There have been multiple games this season where Drexel has outscored opponents by 15 or more points in a single half, only to give it back in the other. The inconsistency shows up statistically: wide swings in scoring margin by half and a defense that alternates between dominant and nonexistent.
Roster turnover—four players leaving for Power Four programs—explains some of the growing pains, but not all of them. Drexel has proven it can play elite-level basketball in stretches. Until it commits to doing it for 40 minutes, it will continue to waste its own ceiling. If it ever figures that out, a top-half CAA finish becomes the expectation.
Penn — This is the Foundation; Build upon it
Penn’s 6–6 record is misleading. Under Fran McCaffery, the Quakers are playing one of the toughest non-conference schedules in the Ivy League, facing Villanova, Providence, Rutgers, and Hofstra—and competing in all of them.
Despite losing star guard Ethan Roberts to during the Big 5 Classic Championship game and Penn has shown measurable growth on both ends of the floor. TJ Power leads the team in scoring since Roberts went down, while freshmen Dalton Scantlebury and Jay Jones are logging significant minutes without looking overwhelmed.
Statistically, Penn is trending upward in offensive efficiency and assist rate, clear indicators of McCaffery’s system taking hold. This team may not win the Ivy this season, but the data points are clear: Penn is building something real. By 2026, anything short of Ivy League contention would be a disappointment.
Temple — Remember Who You Used to Be
Temple can score with anyone. The problem is they defend like no one.
The backcourt of Derrian Ford, Aiden Tobiason, Jordan Mason, and Gavin Griffiths is among the most productive offensive groups in the AAC, but Temple ranks near the bottom of the conference—and nationally—in defensive efficiency. Opponents consistently shoot high percentages against them, and stops come far too infrequently.
This program was built on defense, physicality, and intimidation. John Chaney’s teams didn’t just win—they broke opponents mentally. Today’s Temple team plays with emotion on offense and indifference on defense. Being picked ninth in the AAC is a direct reflection of that identity crisis. If Temple recommits to defense, the offensive talent gives them a much higher ceiling than anyone is willing to admit.
Villanova — Don’t Waste This
Acaden Lewis isn’t just Villanova’s best freshman—he’s already one of its most important players.
Lewis ranks second on the team in scoring while leading the Wildcats in assists and steals, a rare combination for a first-year player. He is already producing at an All-Big East freshman level and impacting winning in multiple ways.

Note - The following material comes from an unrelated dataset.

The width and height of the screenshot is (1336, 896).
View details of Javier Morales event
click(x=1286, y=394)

Villanova has the roster and efficiency metrics to compete for a Big East title, and Lewis is the engine driving that push. If his development continues on its current trajectory, he won’t just be a Freshman of the Year candidate—he’ll be one of the best guards in the conference by season’s end. Programs don’t get players like this often. Villanova cannot afford to waste it.

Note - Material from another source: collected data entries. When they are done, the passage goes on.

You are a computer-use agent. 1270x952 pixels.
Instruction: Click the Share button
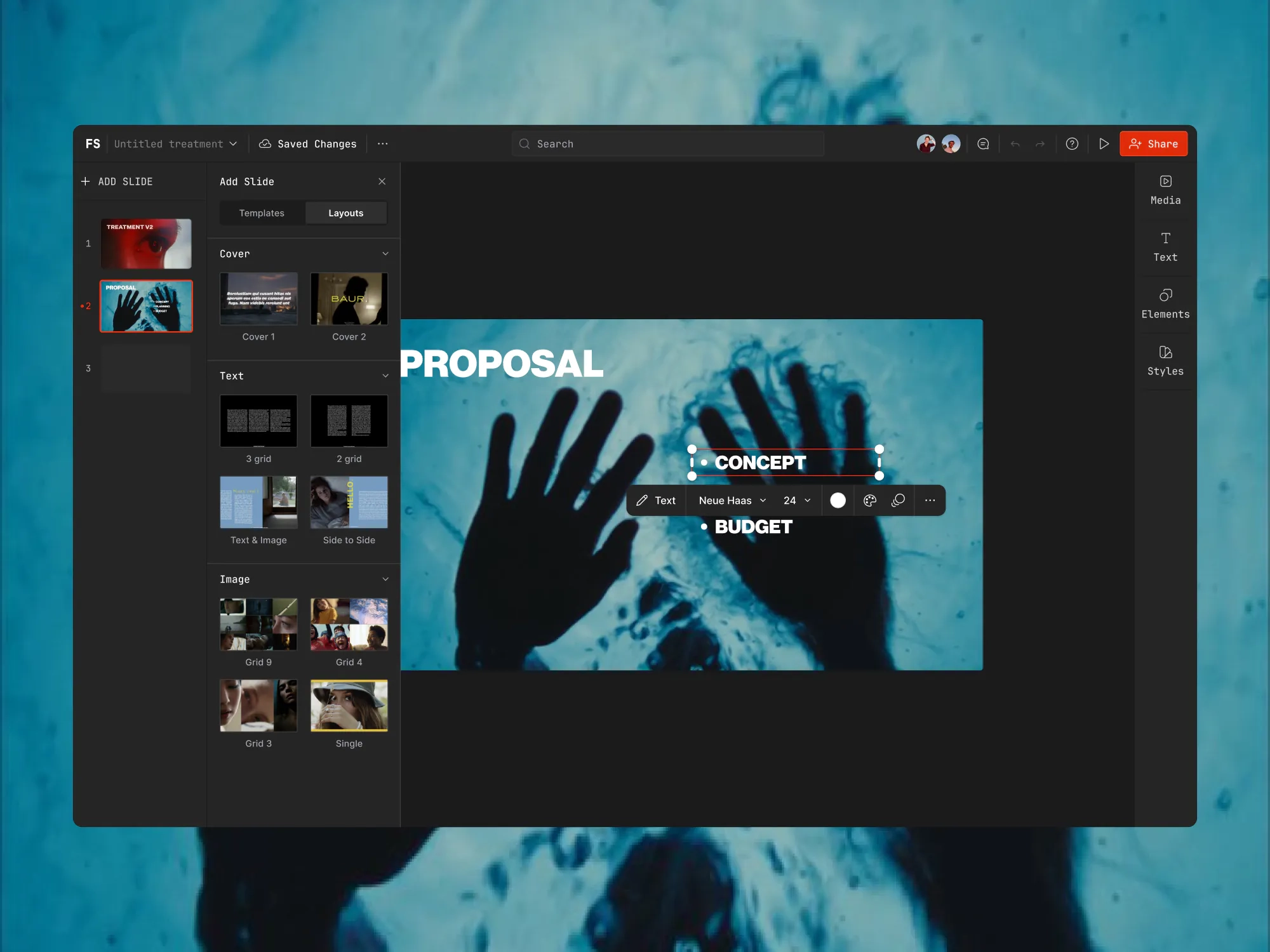point(1153,144)
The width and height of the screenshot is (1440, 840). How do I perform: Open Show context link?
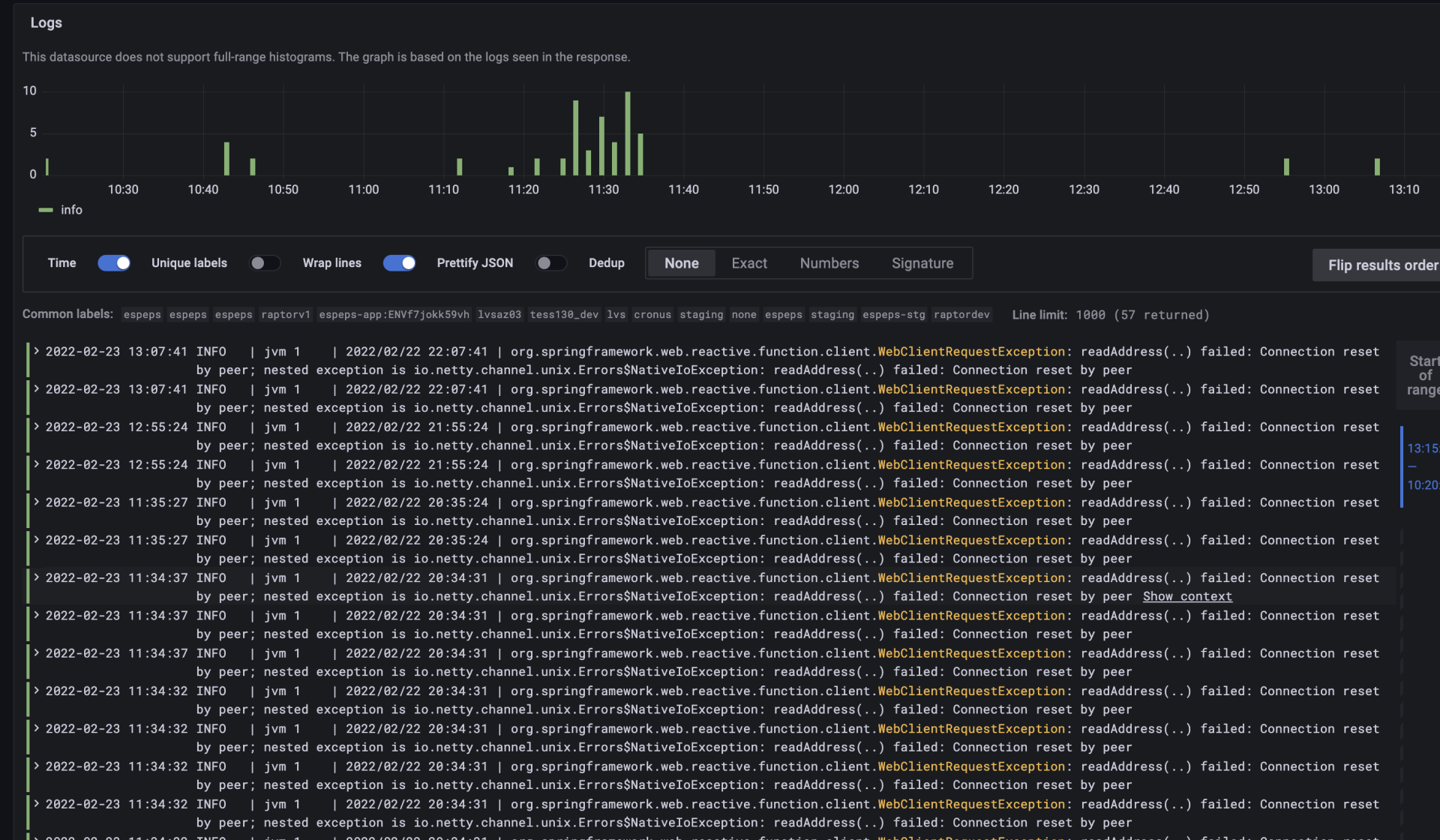click(1186, 596)
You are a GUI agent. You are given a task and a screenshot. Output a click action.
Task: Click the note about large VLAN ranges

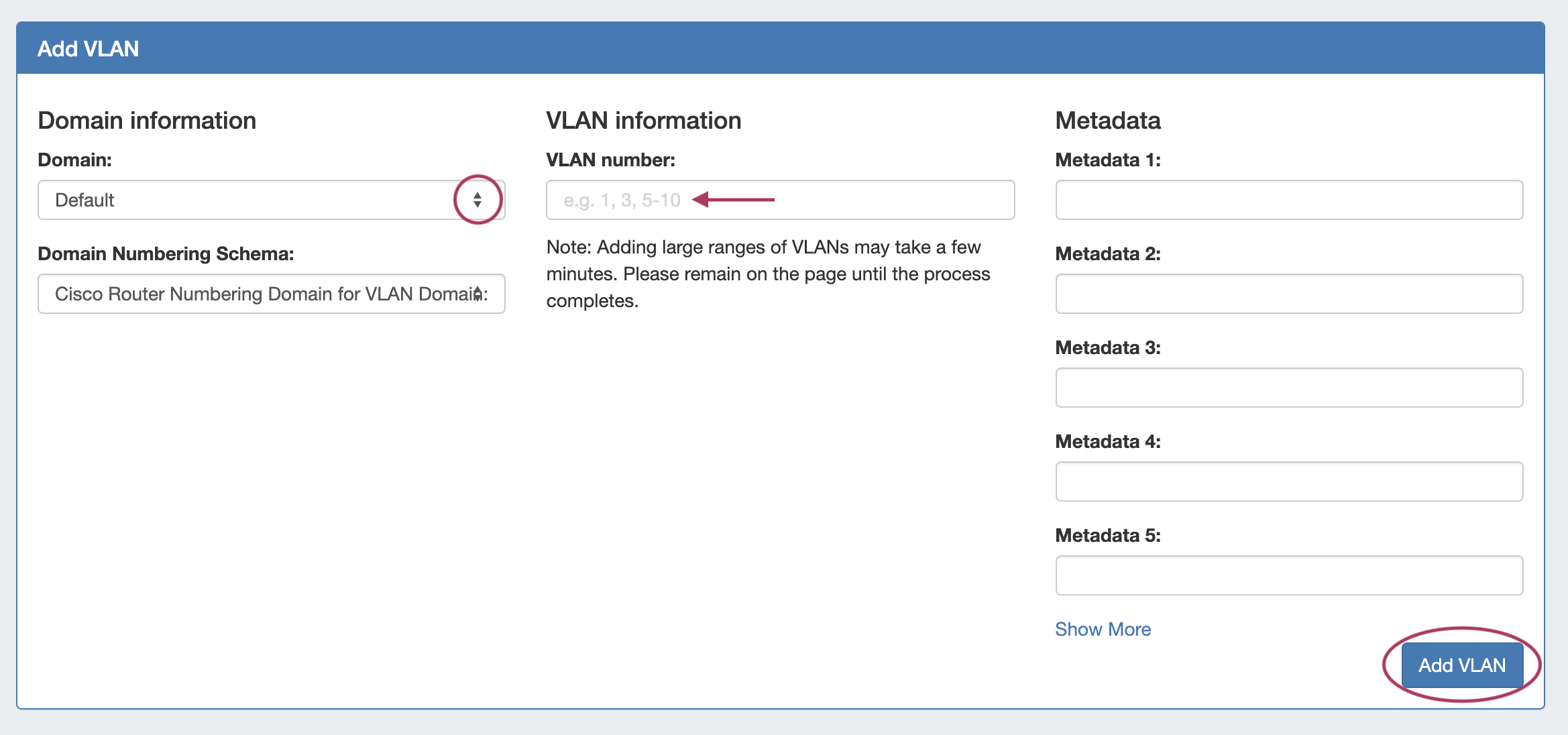pyautogui.click(x=767, y=274)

Big 5 Classic — Fix It or Lose It
The Big 5 still carries historical weight, but relevance is slipping. Attendance, intensity, and national interest have all dipped in recent years. Games that once defined seasons now blend into the schedule.
Rivalries require stakes, urgency, and emotion. Without meaningful incentives or structural changes, the Big 5 risks becoming a ceremonial event rather than a defining one. Phil Martelli has said it for years: tradition alone won’t save it. Action will.
The second half of the season will expose who in the Big 5 is serious about winning and who is content living off history. Talent alone won’t be enough, tradition won’t save anyone, and excuses will only grow louder as conference play grinds on. For some programs, this New Year’s resolution is about survival; for others, it’s about seizing momentum before the window closes. One way or another, the truth is coming—because in Philadelphia basketball, the calendar may reset, but the standard never does.